The Adnyamathanha language today is spoken in a number of family-based varieties that may possibly derive from dialects spoken in different parts of the original homelands. Neighbouring groups include the Kuyani, the Wailpi (or Walypi), the Yartliyawarra, and the Pirlatapa. There is some suggestion that these diverse groups may have contributed to the formation of a residual population that took refuge in the hills (atnya) after the savage onslaught, beginning in the 1850s, of European invaders, and that ultimately this amalgam became known as the Hills/Rock People, or Adnyamathanha (Brock 1985:13–18).
Although only 125 people reported speaking Adnyamathanha at home in the 1996 Census, and 113 in the 2006 Census, the number of people who identify as Adnyamathanha is much greater than this figure, and would be well into the many 100s.
Today, many Yuras live not only in the Adnyamathanha township of Nepabunna and nearby towns such as Copley, but also further south in the towns of Hawker, Quorn and Port Augusta, and also in Adelaide.
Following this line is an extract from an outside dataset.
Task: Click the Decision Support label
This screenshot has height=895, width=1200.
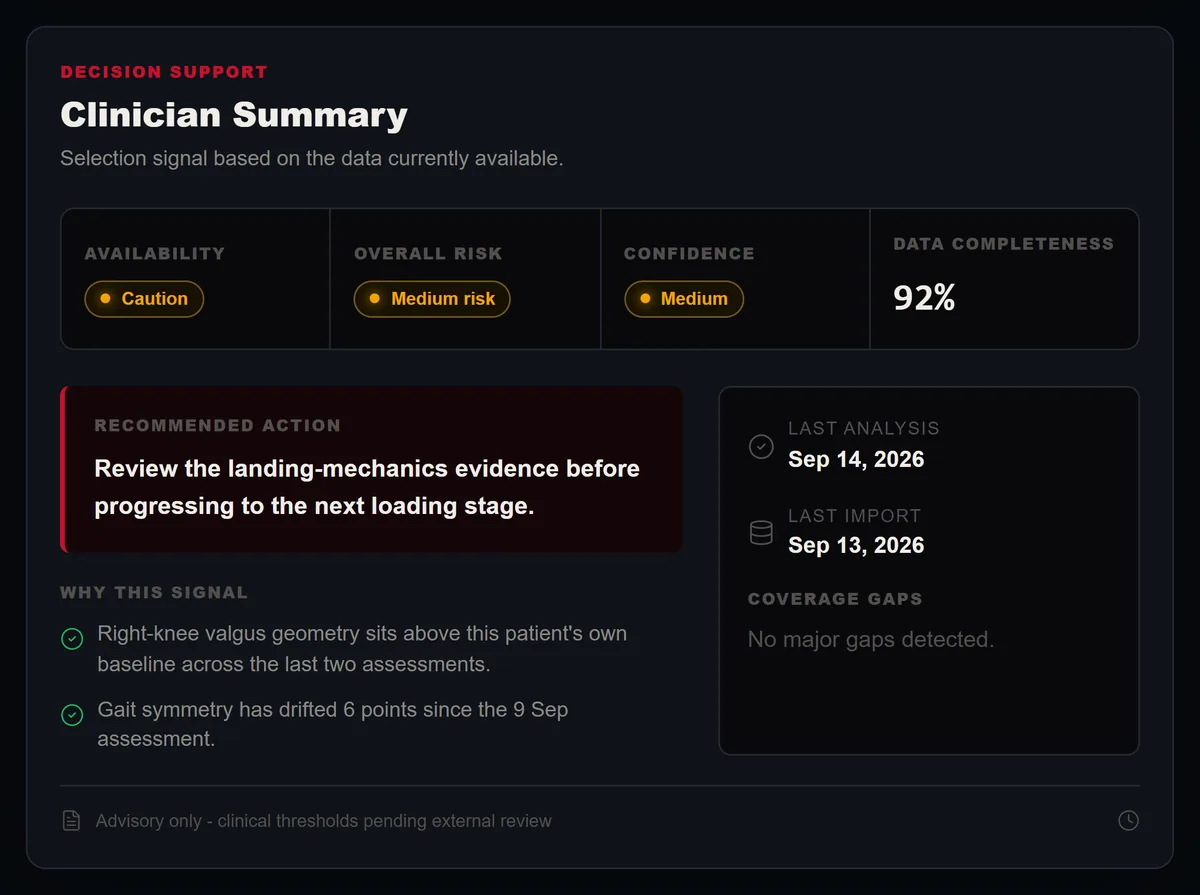Action: tap(164, 72)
Some Yura families are engaged in park-ranging duties in the Gammon Ranges National Park and so live in the park itself.
The first comprehensive and rigorous work on the language began in the mid-1960s when Andrew Coulthard and the linguist Bernhard Schebeck collaborated to record, translate and analyse a number of texts. Schebeck also recorded texts from May and Henry Wilton and other speakers. This work resulted in the first descriptions of Adnyamathanha phonology, grammar, and the first publication of extended texts (see Schebeck 1973, 1974, 1976).
From the late 1970s and into the 1980s, Dorothy Tunbridge conducted linguistic research working with a number of speakers from the Nepabunna area. This led to the development of a practical orthography for use in schools and the wider community, as well as publications devoted to particular aspects of traditional Adnyamathanha culture (Tunbridge and Coulthard 1985; Tunbridge and others 1988, 1991) and Adnyamathanha linguistics (Tunbridge 1988).
In the 1980s Adnyamathanha speakers John and Pearl McKenzie of Hawker, working with John McEntee of Erudina Station, began publishing topical word-lists of Adnyamathanha (McEntee, McKenzie and McKenzie 1986, McEntee and McKenzie 1988), culminating in a consolidated dictionary (McEntee and McKenzie 1992). A special orthography was developed for this work, heavily reliant on diacritics used with capitals letters arranged in a Sanskrit-based alphabetical order.
In 1997 Bernhard Schebeck resumed Adnyamathanha linguistics in a project sponsored by the Yura Women’s Group in Port Augusta, and a year later continued with a curriculum development project sponsored by the South Australian Department of Education, Training and Employment. Speakers involved with the latter project included Lily Neville, Rhoda Ryan, Margaret Brown, Clara Johnson, Myra McKenzie, Buck McKenzie, Evelyn Coulthard, Cynthia Ryan, Denise Champion, Noeleen Ryan-Lester, Pauline Wilton, Maxine Turner and Sylvia Brady. Department officers Greg Wilson and Guy Tunstill have also contributed. Work in these projects is still in progress; to date there is a published syllabus Ngarpurla for Years R–10 containing sample texts (DECS, 2004), an unpublished research dictionary (Adnyamathanha–English and English–Adnyamathanha), and a draft language learning manual for both teachers and students.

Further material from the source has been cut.